* Extract *
━━━━━━

The sound of Pop–punk is unmistakable—fast tempo, infectious melody, a wall of sound composed of roaring electric guitars and thumping drums, and very angry youth.

Pop–punk was a staple of the 90s and 2000s that fizzled out as other genres like rap gained popularity. But guess what—it’s now back and better than ever. This time, it’s diverse and features artists of color like Willow Smith (also known simply as Willow). Unfortunately, the diversity of the revival is more performative than it is progressive. 

Those that grew up in the '90s and 2000s are deeply acquainted with bands such as Blink–182, Dag Nasty, Green Day, Descendants, Paramore, and more. They were the anthem of a generation of youth that refused to sit down and take the political and social injustice of the world around them. They had something to say and would say it regardless of what ‘the man’ wanted.

However, in the 90s and 2000s, Pop–punk wasn’t the only music genre gaining steam. Hip–hop was becoming increasingly popular and this led to a stark demographic split. Pop–punk was overwhelmingly white, and Hip–hop became the genre for people of color. 

But music is meant to be shared and spread regardless of color. White teens became enthralled with Hip–hop and teens of color expanded their musical tastes into Pop–punk. Today, there are several white rappers such as Eminem that have irrevocably influenced rap and earned their place as genre legends. Unfortunately, the same can’t be said for Pop–punk and artists of color. Pop–punk is still overpoweringly white, despite the new diverse slant championed by the revival.

When the diversity of the Pop–punk revival is discussed, Willow’s album lately I feel EVERYTHING is presented as proof of a newfound progressiveness in the genre.


 

Willow is an artist so entrenched in Gen Z culture that her success was almost inevitable. This isn’t to reduce Willow’s efforts and talent. As a Black woman, breaking into a majority white genre is never easy. Her voice is striking and her lyrics are potent and emotional, but she’s been famous since before she was born. Her notable family consisting of Will, Jaden, and Jada Pinkett Smith are lovable Black Hollywood royalty. At nine years old, Willow began her music career with the Platinum hit “Whip My Hair” and has been beloved by Gen Z ever since. 

If that wasn't enough for a successful album or at least increased attention to the album, she collaborated with a bonafide Pop–punk Legend—Travis Barker, the drummer of Blink–182. Her album blew up and now has hundreds of millions of Spotify streams.

But what about the other youth of color embracing Pop–punk? They aren’t finding it quite as easy as Willow to gain traction. While Willow’s Pop–punk arrival was a perfect storm, those without her connections aren’t as lucky.

━━━━━━

* Dataset *

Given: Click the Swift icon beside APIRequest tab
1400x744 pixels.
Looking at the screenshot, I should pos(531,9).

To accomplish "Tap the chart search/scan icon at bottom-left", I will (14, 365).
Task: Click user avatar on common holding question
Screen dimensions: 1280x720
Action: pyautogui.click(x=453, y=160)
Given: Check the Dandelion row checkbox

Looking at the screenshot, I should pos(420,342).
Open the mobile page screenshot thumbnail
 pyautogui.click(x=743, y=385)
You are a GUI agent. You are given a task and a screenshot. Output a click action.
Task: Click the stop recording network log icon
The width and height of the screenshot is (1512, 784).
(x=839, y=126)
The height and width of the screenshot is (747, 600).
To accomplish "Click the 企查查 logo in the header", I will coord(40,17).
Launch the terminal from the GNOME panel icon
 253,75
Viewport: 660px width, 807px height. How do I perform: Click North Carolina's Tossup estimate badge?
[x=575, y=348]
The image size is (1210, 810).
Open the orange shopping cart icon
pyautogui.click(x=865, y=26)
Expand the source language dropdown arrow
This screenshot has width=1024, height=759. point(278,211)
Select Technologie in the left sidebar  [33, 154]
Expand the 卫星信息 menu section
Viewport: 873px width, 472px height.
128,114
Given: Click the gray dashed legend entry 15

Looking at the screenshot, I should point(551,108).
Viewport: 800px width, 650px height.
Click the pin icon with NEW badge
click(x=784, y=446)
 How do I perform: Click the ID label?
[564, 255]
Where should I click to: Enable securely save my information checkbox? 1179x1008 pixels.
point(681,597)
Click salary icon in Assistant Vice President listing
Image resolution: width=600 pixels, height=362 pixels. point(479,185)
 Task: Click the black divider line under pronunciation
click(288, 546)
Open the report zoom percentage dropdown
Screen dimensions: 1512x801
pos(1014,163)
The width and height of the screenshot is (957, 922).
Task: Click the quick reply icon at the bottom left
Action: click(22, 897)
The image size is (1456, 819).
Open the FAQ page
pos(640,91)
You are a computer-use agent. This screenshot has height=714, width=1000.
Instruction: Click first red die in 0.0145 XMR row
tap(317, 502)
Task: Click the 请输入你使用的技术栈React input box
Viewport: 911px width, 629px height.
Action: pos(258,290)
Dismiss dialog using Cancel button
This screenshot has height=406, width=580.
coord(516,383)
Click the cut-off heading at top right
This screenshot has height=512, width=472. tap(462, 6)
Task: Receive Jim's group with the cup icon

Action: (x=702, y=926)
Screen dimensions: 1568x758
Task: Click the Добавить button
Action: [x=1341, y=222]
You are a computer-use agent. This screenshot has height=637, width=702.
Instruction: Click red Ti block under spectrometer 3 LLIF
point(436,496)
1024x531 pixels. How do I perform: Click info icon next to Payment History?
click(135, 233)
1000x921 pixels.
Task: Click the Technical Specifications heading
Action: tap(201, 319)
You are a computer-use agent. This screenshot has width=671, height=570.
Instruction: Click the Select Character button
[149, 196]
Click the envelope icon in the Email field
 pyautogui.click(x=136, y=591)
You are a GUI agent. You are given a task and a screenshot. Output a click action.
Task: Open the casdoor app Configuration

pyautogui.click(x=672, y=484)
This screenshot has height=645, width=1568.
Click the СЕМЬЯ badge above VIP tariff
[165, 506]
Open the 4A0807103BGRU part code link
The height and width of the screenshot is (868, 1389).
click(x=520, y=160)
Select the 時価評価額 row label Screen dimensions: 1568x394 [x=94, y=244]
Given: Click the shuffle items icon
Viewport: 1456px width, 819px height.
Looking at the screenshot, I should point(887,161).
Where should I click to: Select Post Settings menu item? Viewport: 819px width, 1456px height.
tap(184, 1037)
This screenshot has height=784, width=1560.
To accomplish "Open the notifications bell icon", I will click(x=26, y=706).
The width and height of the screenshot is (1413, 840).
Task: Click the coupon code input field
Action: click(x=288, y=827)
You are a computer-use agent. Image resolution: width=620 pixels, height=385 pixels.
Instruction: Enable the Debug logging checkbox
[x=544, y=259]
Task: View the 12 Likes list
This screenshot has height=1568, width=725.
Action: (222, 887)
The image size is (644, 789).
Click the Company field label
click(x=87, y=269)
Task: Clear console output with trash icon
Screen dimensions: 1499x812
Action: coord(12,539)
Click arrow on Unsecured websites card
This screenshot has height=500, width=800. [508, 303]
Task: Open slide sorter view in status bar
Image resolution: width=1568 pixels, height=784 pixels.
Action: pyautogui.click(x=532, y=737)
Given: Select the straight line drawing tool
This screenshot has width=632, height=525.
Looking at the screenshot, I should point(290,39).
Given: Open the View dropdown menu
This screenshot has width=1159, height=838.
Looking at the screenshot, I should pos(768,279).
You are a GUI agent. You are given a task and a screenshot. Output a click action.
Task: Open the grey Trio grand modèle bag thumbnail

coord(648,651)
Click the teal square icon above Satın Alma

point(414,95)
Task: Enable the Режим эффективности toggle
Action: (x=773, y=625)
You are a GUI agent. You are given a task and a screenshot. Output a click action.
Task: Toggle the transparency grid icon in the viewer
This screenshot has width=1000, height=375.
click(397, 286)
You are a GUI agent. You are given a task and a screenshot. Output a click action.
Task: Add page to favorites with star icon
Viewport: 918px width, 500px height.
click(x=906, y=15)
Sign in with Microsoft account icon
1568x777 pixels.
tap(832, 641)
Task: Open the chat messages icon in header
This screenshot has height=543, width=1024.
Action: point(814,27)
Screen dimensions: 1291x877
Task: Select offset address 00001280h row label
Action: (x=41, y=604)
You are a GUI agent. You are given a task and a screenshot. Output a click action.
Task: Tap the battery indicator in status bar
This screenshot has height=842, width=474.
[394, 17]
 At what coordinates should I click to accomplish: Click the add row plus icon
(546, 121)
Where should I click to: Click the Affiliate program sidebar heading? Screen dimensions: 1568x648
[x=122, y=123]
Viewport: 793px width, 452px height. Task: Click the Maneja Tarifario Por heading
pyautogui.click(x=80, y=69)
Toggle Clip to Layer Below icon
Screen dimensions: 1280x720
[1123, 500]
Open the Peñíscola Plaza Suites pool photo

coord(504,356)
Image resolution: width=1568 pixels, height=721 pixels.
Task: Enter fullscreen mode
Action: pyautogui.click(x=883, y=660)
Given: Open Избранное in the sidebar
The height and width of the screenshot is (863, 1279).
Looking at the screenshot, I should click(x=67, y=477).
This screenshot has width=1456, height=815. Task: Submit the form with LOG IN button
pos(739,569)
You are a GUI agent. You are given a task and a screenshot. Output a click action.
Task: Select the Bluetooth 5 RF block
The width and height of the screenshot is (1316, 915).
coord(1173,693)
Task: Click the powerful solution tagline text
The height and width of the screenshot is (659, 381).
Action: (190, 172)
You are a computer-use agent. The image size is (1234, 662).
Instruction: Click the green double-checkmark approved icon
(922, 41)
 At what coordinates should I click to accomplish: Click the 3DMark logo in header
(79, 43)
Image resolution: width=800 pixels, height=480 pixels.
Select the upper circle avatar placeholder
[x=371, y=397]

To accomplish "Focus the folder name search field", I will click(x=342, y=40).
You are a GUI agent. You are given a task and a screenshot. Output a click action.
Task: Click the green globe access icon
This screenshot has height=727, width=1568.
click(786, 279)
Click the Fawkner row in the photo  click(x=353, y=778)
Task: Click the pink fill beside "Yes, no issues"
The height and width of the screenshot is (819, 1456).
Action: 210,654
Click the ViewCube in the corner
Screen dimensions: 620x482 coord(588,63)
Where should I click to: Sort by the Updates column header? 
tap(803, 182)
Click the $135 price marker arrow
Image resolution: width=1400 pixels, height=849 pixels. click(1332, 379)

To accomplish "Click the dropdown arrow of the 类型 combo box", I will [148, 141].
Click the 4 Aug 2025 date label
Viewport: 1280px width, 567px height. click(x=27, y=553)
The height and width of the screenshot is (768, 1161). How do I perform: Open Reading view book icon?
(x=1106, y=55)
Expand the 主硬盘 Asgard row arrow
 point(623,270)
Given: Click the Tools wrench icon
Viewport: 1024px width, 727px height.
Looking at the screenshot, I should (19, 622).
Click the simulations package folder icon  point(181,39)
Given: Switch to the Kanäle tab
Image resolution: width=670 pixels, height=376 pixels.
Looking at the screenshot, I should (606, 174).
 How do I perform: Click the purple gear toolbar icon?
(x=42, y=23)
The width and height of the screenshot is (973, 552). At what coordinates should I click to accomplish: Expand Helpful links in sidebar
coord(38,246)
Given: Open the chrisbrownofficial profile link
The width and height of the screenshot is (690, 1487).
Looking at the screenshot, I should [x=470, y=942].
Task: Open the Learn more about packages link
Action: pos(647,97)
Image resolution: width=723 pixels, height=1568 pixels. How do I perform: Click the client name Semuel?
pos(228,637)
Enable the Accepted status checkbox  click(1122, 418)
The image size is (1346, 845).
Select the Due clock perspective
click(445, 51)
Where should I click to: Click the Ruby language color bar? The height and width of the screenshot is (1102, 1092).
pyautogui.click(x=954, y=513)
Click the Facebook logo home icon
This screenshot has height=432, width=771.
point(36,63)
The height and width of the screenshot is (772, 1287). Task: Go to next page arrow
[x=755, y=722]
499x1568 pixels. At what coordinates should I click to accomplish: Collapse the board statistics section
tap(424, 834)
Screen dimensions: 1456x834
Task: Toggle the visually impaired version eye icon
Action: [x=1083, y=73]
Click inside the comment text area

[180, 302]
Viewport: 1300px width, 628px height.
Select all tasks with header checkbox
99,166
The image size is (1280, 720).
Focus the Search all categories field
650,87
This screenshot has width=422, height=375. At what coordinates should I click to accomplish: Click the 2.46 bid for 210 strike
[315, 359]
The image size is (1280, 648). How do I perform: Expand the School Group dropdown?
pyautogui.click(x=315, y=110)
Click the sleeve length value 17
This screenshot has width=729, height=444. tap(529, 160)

━━━━━━

* Work order *
Pull from the pop-punk article, word for word, the part that opens with the words containing "But music is" and closes with "by the revival.".

* Response to the exercise *
But music is meant to be shared and spread regardless of color. White teens became enthralled with Hip–hop and teens of color expanded their musical tastes into Pop–punk. Today, there are several white rappers such as Eminem that have irrevocably influenced rap and earned their place as genre legends. Unfortunately, the same can’t be said for Pop–punk and artists of color. Pop–punk is still overpoweringly white, despite the new diverse slant championed by the revival.